━━━━━ Input

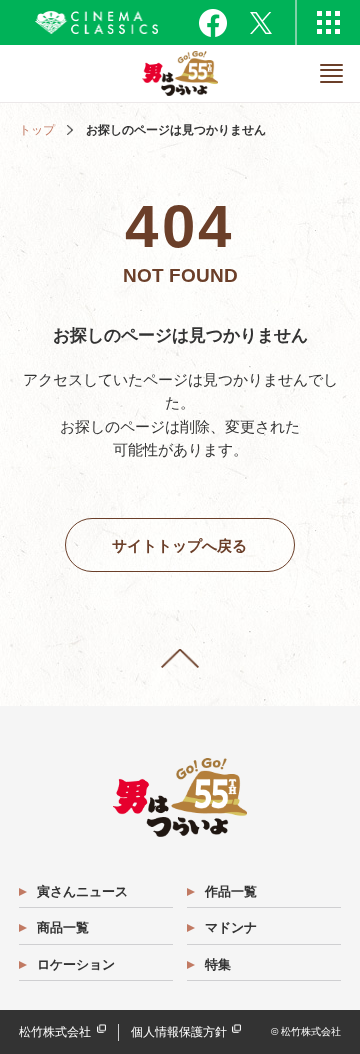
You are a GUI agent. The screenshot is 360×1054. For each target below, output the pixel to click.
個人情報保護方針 (179, 1032)
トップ (37, 130)
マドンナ (231, 927)
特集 (218, 964)
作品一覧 (231, 891)
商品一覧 (63, 927)
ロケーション (76, 964)
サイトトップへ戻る (179, 545)
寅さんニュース (82, 891)
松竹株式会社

━━━━━━━━━━

-- What needs to be done --
Each record should be given again exactly, with no picture carried over.

-- Solution to the exercise --
You are a GUI agent. The screenshot is 360×1054. For each target below, output the pixel to click.
個人情報保護方針 (179, 1032)
トップ (37, 130)
マドンナ (231, 927)
特集 (218, 964)
作品一覧 (231, 891)
商品一覧 (63, 927)
ロケーション (76, 964)
サイトトップへ戻る (179, 545)
寅さんニュース (82, 891)
松竹株式会社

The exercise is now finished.